Bradish went 3-0 to José Altuve in the fourth inning, but came back to freeze the All-Star infielder with a back-door slider—a stunning pitch. “If you can make an MVP go wow, you’re doing something right,” summed up Kevin Brown. About the only hard contact Bradish allowed was also that inning, a liner back at his face by Jeremy Peña. Practicing a little self-help, Bradish pulled a Matrix and got the glove up just in time, bending his body backwards to avoid the drive.
Kyle Bradish is living in the matrix pic.twitter.com/An6JpWDhts
— Dillard Barnhart (@BarnHasSpoken2) September 20, 2023
In the fifth inning, Bradish walked Bregman, seeming to lose his feel for the slider, with several thrown in the dirt, including one that bounced away from Rutschman, allowing Bregman to take second. But what did it matter? The pitch is so filthy that Abreu and Díaz both fanned on it, and a flyout ended the inning.
The sixth inning was also highly strange. Bradish let the leadoff hitter reach again, Jake Meyers, who singled to the outfield and got bunted over to set the table for the dangerous Altuve. A gigantic curveball finished off Altuve, but with two outs, Jeremy Peña delivered a hang-tough at-bat, seeing nine pitches before finally fanning on Bradish’s 95th—or wait. An indignant Peña called for catcher’s interference. The umpires clustered together, and agreed. While Peña took first, O’s manager Brandon Hyde came to the mound for a heated meating, and then unexpectedly left his starter in to face Kyle Tucker. His faith was repaid: Tucker cued Bradish’s 100th pitch of the game right at Urías at third. Shutdown inning: complete.
Too bad Bradish’s brilliance couldn’t seep by osmosis into the bullpen. Jacob Webb pitched a scoreless seventh, albeit he gave up about 750 feet of flyball in so doing. Fuji, well, he looked so bad that Brandon Hyde shut up like an oyster when asked about him after the game.

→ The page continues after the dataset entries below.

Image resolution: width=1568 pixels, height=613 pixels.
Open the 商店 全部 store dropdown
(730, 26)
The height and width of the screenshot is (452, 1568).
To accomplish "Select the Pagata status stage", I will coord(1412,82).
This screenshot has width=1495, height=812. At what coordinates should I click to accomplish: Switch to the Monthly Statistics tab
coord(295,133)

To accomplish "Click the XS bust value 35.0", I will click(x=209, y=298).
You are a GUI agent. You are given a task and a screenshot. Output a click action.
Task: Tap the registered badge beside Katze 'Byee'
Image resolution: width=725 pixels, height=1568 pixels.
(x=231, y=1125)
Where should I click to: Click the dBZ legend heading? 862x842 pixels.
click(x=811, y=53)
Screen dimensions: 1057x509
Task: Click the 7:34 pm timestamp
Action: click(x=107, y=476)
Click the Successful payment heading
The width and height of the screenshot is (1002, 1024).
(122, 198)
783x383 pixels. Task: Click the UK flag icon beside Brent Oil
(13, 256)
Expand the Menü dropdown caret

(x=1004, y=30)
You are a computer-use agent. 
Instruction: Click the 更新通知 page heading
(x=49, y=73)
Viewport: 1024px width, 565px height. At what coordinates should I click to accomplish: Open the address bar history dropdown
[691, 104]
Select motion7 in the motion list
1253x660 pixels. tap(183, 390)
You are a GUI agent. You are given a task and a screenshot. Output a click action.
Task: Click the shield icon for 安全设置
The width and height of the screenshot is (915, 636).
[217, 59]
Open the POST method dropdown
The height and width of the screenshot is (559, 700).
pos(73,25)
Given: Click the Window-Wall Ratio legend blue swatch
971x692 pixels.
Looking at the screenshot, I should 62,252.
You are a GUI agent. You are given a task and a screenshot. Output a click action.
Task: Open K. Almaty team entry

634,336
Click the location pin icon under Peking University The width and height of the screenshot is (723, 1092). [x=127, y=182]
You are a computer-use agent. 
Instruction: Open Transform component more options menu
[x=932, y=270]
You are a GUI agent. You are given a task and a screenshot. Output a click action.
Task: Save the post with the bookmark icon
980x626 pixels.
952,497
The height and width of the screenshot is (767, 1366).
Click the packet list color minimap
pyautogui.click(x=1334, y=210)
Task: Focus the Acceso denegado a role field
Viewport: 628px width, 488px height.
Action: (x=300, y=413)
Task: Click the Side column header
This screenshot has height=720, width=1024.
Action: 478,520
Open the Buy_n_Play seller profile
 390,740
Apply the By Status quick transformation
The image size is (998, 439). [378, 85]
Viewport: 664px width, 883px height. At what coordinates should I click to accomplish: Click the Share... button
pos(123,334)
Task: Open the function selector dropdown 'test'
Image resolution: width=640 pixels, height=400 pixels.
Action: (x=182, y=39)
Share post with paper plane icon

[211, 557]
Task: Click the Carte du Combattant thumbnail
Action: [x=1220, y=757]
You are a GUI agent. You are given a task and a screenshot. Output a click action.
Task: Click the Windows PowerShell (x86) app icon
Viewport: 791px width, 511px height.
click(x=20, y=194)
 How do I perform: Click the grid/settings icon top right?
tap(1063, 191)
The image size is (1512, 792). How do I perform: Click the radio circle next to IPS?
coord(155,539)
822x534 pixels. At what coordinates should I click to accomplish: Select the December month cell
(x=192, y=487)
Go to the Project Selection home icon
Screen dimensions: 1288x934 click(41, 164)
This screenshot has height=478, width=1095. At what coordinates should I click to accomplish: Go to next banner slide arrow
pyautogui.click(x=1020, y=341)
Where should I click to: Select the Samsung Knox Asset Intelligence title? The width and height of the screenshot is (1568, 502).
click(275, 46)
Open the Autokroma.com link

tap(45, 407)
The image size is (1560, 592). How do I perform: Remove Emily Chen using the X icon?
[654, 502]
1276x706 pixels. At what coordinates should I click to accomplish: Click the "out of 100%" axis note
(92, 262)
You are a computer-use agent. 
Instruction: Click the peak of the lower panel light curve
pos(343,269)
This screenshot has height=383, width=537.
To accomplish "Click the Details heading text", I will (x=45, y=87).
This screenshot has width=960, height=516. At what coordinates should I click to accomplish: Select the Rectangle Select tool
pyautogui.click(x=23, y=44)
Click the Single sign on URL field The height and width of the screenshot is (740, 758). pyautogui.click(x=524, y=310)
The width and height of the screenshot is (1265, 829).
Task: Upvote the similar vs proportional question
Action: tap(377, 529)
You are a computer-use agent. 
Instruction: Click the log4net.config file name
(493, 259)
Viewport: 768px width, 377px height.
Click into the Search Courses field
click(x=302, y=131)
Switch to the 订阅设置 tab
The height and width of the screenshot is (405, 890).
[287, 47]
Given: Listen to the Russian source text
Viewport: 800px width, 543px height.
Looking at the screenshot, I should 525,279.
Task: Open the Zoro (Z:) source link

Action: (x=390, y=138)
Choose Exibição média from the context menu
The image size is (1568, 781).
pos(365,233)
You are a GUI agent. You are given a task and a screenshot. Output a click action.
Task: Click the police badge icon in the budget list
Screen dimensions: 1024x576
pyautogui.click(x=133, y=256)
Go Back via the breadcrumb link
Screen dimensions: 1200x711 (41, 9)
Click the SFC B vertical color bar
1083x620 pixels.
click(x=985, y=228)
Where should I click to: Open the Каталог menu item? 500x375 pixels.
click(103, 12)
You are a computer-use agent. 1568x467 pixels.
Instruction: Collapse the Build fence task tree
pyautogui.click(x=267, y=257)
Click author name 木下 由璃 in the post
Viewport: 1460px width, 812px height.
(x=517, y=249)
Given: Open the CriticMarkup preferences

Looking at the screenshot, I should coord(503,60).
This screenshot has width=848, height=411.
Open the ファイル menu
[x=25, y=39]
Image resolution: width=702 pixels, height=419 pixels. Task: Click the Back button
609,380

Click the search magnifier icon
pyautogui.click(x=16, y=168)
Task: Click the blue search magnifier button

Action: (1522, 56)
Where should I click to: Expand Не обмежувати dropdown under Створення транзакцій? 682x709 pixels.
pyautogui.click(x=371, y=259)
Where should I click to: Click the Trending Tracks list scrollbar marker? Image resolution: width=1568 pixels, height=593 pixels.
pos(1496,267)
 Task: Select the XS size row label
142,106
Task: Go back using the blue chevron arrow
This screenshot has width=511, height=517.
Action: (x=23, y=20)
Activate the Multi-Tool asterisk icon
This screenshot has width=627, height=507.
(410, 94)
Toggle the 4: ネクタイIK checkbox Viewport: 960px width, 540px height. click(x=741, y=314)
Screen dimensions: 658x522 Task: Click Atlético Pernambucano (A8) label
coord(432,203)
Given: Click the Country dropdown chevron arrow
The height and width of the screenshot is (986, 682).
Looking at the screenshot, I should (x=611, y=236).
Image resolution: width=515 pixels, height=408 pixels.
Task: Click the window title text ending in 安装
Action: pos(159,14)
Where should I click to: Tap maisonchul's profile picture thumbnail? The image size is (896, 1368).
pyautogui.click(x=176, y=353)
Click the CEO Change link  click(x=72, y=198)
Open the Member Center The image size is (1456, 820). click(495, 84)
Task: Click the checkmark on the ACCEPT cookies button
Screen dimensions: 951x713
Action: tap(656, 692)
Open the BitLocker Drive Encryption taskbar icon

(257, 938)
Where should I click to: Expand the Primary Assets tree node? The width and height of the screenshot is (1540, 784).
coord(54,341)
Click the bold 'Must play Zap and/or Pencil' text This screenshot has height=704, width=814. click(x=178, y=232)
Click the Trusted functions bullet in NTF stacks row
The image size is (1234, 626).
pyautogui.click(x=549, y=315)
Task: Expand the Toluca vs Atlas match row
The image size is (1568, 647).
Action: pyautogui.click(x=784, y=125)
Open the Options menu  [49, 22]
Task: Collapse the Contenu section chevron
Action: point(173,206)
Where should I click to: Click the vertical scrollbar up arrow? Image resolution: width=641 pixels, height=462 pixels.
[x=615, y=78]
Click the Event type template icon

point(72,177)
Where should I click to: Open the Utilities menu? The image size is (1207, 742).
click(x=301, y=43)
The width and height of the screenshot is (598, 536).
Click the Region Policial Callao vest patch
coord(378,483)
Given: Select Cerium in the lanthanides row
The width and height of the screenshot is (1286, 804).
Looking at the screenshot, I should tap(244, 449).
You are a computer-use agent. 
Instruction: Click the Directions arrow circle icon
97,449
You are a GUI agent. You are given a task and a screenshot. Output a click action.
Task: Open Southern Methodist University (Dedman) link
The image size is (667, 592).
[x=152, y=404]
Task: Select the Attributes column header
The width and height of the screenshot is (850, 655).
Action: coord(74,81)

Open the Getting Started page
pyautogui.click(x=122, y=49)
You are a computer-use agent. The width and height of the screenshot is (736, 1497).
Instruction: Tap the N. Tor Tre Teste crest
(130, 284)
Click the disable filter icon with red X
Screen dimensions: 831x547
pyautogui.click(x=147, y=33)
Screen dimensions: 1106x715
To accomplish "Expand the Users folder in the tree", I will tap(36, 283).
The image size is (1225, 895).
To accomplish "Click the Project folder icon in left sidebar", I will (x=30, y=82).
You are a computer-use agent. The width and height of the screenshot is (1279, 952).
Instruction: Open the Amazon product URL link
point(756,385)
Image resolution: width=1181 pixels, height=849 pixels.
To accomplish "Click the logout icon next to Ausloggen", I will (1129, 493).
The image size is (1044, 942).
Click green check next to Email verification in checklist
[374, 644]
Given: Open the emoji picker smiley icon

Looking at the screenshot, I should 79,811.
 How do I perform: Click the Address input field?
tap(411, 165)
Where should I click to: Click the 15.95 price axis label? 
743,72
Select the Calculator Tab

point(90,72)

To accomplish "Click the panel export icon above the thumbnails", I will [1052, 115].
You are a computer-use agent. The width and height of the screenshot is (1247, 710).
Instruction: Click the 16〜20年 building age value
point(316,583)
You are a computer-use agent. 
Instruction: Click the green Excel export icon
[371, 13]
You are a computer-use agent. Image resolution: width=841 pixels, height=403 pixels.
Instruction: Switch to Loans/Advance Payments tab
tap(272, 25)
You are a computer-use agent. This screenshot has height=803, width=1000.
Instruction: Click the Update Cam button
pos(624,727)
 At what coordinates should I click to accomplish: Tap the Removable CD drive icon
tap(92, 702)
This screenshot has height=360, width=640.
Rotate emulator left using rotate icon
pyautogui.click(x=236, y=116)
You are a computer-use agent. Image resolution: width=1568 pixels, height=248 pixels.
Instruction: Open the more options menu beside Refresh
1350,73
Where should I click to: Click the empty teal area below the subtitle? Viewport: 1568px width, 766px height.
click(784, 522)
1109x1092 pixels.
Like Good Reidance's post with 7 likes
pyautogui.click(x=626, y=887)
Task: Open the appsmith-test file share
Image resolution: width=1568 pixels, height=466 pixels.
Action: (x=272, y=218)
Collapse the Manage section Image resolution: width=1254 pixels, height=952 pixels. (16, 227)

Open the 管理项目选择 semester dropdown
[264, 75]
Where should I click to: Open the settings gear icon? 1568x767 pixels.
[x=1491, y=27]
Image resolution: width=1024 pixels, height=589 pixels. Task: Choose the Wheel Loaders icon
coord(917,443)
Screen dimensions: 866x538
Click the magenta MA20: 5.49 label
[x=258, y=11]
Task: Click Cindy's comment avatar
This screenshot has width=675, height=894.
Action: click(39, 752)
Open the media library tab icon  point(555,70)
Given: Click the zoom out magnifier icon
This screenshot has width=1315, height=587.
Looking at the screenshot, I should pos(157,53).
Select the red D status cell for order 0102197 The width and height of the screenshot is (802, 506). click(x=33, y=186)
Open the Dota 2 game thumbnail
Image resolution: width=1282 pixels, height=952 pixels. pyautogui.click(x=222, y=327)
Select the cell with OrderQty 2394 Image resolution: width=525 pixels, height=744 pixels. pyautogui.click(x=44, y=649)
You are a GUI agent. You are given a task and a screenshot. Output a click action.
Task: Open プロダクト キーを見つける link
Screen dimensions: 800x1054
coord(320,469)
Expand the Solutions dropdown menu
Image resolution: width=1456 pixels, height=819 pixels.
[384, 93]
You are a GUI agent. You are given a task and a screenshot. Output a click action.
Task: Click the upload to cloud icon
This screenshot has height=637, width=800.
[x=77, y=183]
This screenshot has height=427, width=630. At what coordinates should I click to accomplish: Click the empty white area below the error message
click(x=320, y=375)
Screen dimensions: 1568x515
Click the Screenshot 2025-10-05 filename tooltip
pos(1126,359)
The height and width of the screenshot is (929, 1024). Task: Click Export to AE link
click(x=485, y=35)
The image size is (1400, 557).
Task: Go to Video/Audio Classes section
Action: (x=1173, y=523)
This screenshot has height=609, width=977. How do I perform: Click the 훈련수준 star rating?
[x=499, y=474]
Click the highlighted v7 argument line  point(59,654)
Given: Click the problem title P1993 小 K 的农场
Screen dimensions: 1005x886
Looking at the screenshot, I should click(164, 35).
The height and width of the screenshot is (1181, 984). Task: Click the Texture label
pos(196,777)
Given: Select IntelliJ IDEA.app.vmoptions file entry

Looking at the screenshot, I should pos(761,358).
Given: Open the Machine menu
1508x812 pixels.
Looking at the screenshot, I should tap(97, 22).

Baumann was OK. But Coulombe, given a clean bill in the ninth, couldn’t keep the Astros off the board.
It is what it is. The Orioles failed to deliver the sweep, but they did take the series against the defending champs. What happens in the AL East playoff race today awaits the result of Tampa Bay’s 6:40 game against Los Angeles. Now it’s off to Cleveland for four games before the Birds return east for two games against the Nationals and four against Boston to close out the season.